Una lectura refréscante en tiempos en que los discípulos de Marcel Lefebvre, agazapados en la Iglesia Católica, empiezan a sacar sus cuchillos. Apuntan al Papa Francisco y a todo lo que sea el simple y bendecido amor humano. (Equipo de Iglesia de a Pie).
Ramiro Díez
Todos tenemos algún amor que contar. O que callar. Pero ninguno será comparable al de Abelardo y Eloísa. En el siglo XII llegó a París un joven estudiante llamado Pedro Abelardo. Algo altanero, se lanzó a polémicas intelectuales con los maestros afamados de la época. A todos los venció y los convenció. Decidió montar su propia academia. Así empezaron sus alegrías y tragedias. Entre los alumnos de Abelardo hubo un papa, y un centenar de cardenales y obispos de toda Europa.
Uno de ellos, el obispo Fulberto, le pidió que fuera el maestro de su sobrina, llamada Eloísa. Eloísa, bellísima, a sus 16 años quería saberlo todo.
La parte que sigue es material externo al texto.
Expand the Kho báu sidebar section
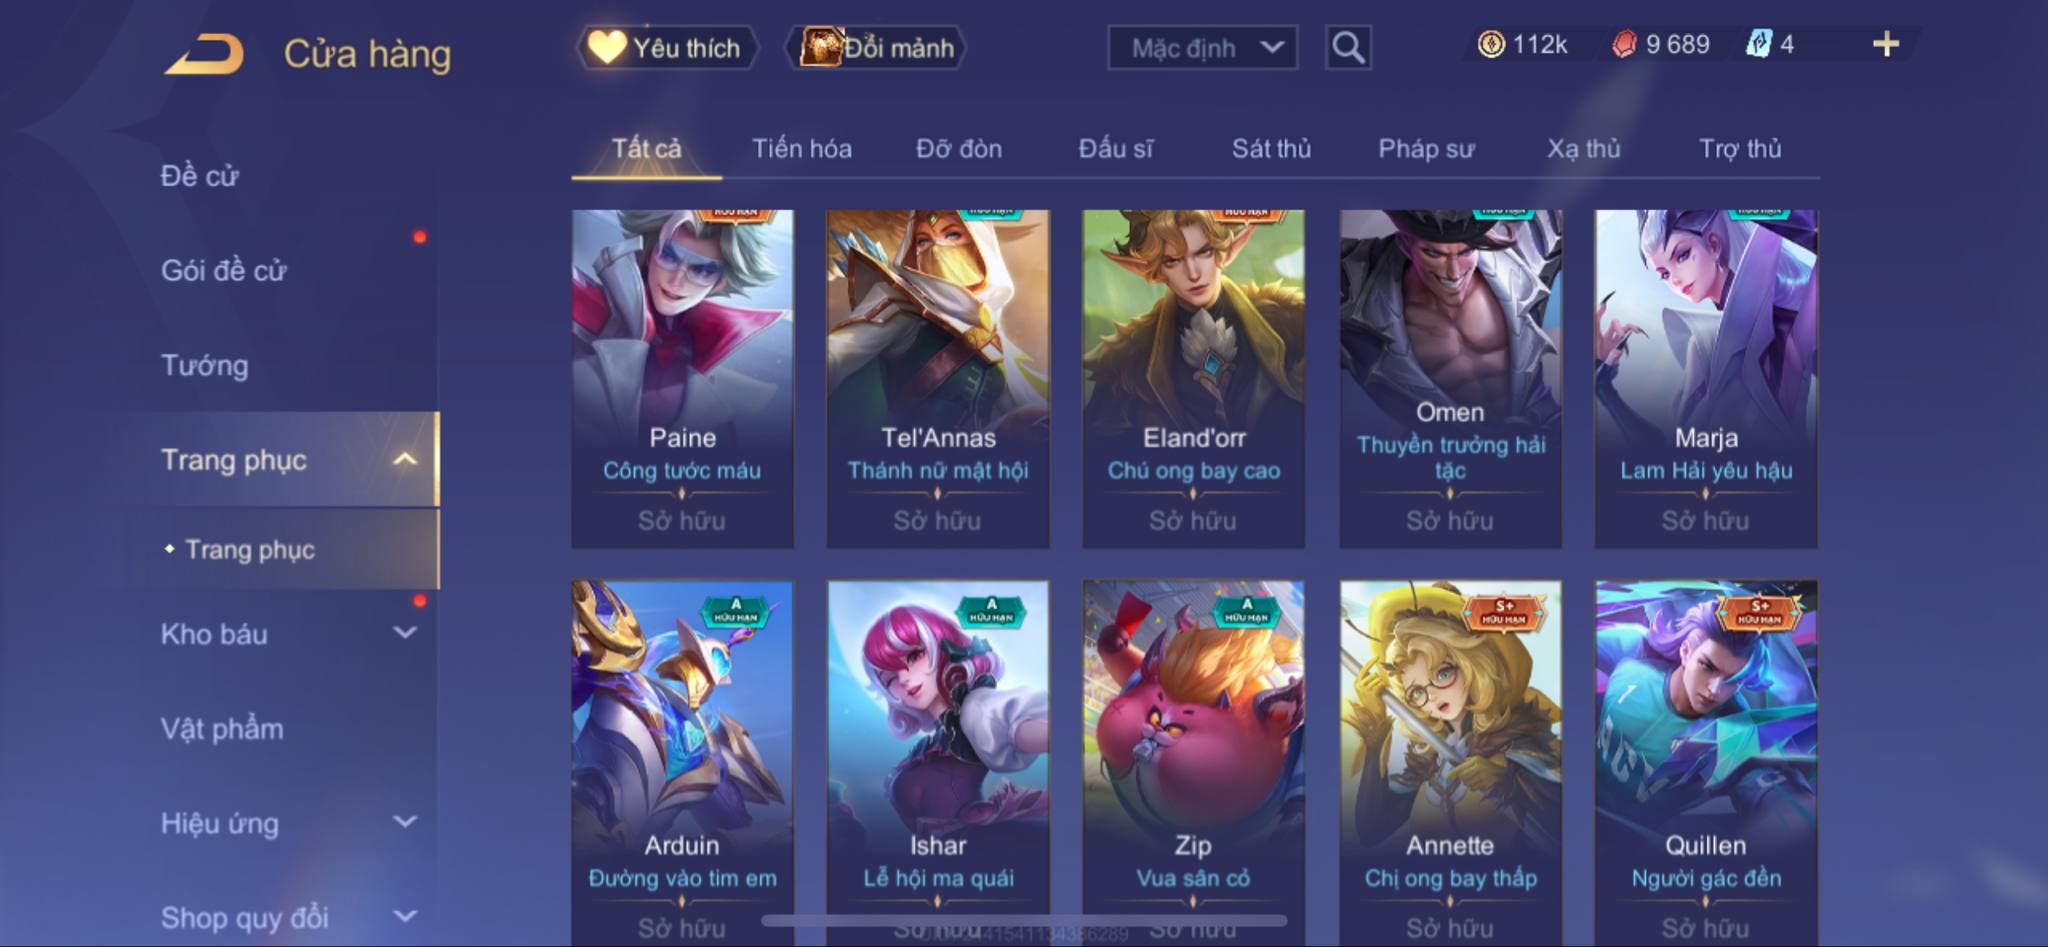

Abelardo tenía 38 y su filosofía solo le sirvió para saber que quería morirse de amor al lado de aquella jovencita. Aprendieron juntos, muchas cosas: “Mis manos no buscaban las páginas de los libros, sino los secretos de su cuerpo. Y sus labios olvidaron los nombres de las estrellas, para entregarme sus suspiros de amor”.
Entre las estrellas y libros olvidados, Eloísa quedó en embarazo. El tío obispo exigió el matrimonio. Abelardo aceptó. Eloísa se opuso y dijo: “No es justo que la inteligencia de Abelardo se arruine en las labores mezquinas de un matrimonio”.
Y nació el niño. Eloísa se olvidó del santoral y lo bautizó Astrolabio “porque todo sucedió en una tarde en la que Abelardo me explicaba el astrolabio…”. Al fin se impuso el obispo y hubo matrimonio. Para estupor de todos, Eloísa se negó a vivir con Abelardo. “Porque lo amo más a que a mi vida, me niego a esclavizarlo con un matrimonio”. Entonces el tío obispo empezó a golpear a Eloísa y Abelardo, para protegerla, la escondió en un convento. El obispo, para vengarse, contrató a varios criminales que entraron al cuarto de Abelardo. Él se refugió en una pequeña capilla. Allí, acorralado, y abrazado a un Cristo, pidió misericordia, pero los enviados del obispo lo amarraron, le abrieron las piernas, y le hicieron una horrenda cirugía.
Separados para siempre, Eloísa se hizo monja y él, fraile. Se escribieron durante 25 años. En una carta, Eloísa le dice: “¡Nunca dejaré de amarte! ¡Jamás perdonaré a mi tío, ni a la Iglesia ni a Dios el habernos robado la felicidad!”. Abelardo murió a los sesenta y tantos años, abrazado a las cartas de Eloísa. Ella murió veinte años más tarde y nunca se arrepintió de su amor. Eso fue en el siglo XII. A inicios del siglo XX, sus restos fueron reunidos en la misma tumba de un cementerio parisino. En el mundo hay gente que ha convertido al amor en un crimen. Y no lo perdonan. A pesar de todo, en la tumba de Abelardo y Eloísa nunca faltan rosas. Son las que llevan los amantes clandestinos.